=== Work task ===
An exact transcript of all the records is required, with nothing left out.

=== Record excerpts ===
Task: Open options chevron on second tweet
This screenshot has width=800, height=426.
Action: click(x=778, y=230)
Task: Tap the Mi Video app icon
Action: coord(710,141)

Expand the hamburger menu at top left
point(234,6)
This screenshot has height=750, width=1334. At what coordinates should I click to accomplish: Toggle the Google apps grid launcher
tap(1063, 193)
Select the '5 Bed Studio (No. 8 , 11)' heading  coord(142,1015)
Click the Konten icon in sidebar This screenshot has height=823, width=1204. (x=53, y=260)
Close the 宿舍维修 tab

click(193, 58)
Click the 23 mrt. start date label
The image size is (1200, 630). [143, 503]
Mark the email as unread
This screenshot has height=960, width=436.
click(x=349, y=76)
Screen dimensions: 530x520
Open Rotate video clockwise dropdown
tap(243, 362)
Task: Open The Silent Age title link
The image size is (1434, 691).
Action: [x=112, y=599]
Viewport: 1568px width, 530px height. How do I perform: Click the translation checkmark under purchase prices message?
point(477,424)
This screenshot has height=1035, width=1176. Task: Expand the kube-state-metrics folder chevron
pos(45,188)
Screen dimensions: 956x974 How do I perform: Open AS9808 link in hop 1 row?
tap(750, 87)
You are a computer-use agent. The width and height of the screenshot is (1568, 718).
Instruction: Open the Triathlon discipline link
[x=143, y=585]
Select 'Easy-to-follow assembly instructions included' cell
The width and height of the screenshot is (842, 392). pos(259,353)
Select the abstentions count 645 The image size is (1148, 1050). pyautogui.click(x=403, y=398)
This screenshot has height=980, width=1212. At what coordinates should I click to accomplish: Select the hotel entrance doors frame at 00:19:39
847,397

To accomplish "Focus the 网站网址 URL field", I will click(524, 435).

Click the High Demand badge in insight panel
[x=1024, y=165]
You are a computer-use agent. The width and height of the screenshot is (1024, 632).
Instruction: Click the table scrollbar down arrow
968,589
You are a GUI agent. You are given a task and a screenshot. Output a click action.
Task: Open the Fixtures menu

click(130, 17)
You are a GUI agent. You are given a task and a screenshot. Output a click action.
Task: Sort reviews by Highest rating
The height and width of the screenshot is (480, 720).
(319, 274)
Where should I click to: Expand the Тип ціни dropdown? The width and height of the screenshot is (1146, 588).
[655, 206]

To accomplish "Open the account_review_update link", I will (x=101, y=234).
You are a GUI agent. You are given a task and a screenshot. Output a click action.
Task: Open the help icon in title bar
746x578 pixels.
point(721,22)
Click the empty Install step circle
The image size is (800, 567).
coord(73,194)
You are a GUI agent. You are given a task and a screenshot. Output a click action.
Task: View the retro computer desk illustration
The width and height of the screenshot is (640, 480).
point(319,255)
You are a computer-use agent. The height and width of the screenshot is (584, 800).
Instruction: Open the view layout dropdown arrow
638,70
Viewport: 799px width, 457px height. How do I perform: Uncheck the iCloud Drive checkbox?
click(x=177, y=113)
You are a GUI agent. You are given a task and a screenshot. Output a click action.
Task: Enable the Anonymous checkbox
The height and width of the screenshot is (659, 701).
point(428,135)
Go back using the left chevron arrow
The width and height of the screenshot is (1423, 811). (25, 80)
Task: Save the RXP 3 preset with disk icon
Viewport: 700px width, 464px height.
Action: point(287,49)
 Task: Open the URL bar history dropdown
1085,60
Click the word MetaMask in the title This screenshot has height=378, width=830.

=== Completed exercise ===
Task: Open options chevron on second tweet
This screenshot has width=800, height=426.
Action: click(x=778, y=230)
Task: Tap the Mi Video app icon
Action: coord(710,141)

Expand the hamburger menu at top left
point(234,6)
This screenshot has height=750, width=1334. At what coordinates should I click to accomplish: Toggle the Google apps grid launcher
tap(1063, 193)
Select the '5 Bed Studio (No. 8 , 11)' heading  coord(142,1015)
Click the Konten icon in sidebar This screenshot has height=823, width=1204. (x=53, y=260)
Close the 宿舍维修 tab

click(193, 58)
Click the 23 mrt. start date label
The image size is (1200, 630). [143, 503]
Mark the email as unread
This screenshot has height=960, width=436.
click(x=349, y=76)
Screen dimensions: 530x520
Open Rotate video clockwise dropdown
tap(243, 362)
Task: Open The Silent Age title link
The image size is (1434, 691).
Action: [x=112, y=599]
Viewport: 1568px width, 530px height. How do I perform: Click the translation checkmark under purchase prices message?
point(477,424)
This screenshot has height=1035, width=1176. Task: Expand the kube-state-metrics folder chevron
pos(45,188)
Screen dimensions: 956x974 How do I perform: Open AS9808 link in hop 1 row?
tap(750, 87)
You are a computer-use agent. The width and height of the screenshot is (1568, 718).
Instruction: Open the Triathlon discipline link
[x=143, y=585]
Select 'Easy-to-follow assembly instructions included' cell
The width and height of the screenshot is (842, 392). pos(259,353)
Select the abstentions count 645 The image size is (1148, 1050). pyautogui.click(x=403, y=398)
This screenshot has height=980, width=1212. At what coordinates should I click to accomplish: Select the hotel entrance doors frame at 00:19:39
847,397

To accomplish "Focus the 网站网址 URL field", I will click(524, 435).

Click the High Demand badge in insight panel
[x=1024, y=165]
You are a computer-use agent. The width and height of the screenshot is (1024, 632).
Instruction: Click the table scrollbar down arrow
968,589
You are a GUI agent. You are given a task and a screenshot. Output a click action.
Task: Open the Fixtures menu

click(130, 17)
You are a GUI agent. You are given a task and a screenshot. Output a click action.
Task: Sort reviews by Highest rating
The height and width of the screenshot is (480, 720).
(319, 274)
Where should I click to: Expand the Тип ціни dropdown? The width and height of the screenshot is (1146, 588).
[655, 206]

To accomplish "Open the account_review_update link", I will (x=101, y=234).
You are a GUI agent. You are given a task and a screenshot. Output a click action.
Task: Open the help icon in title bar
746x578 pixels.
point(721,22)
Click the empty Install step circle
The image size is (800, 567).
coord(73,194)
You are a GUI agent. You are given a task and a screenshot. Output a click action.
Task: View the retro computer desk illustration
The width and height of the screenshot is (640, 480).
point(319,255)
You are a computer-use agent. The height and width of the screenshot is (584, 800).
Instruction: Open the view layout dropdown arrow
638,70
Viewport: 799px width, 457px height. How do I perform: Uncheck the iCloud Drive checkbox?
click(x=177, y=113)
You are a GUI agent. You are given a task and a screenshot. Output a click action.
Task: Enable the Anonymous checkbox
The height and width of the screenshot is (659, 701).
point(428,135)
Go back using the left chevron arrow
The width and height of the screenshot is (1423, 811). (25, 80)
Task: Save the RXP 3 preset with disk icon
Viewport: 700px width, 464px height.
Action: point(287,49)
 Task: Open the URL bar history dropdown
1085,60
Click the word MetaMask in the title This screenshot has height=378, width=830.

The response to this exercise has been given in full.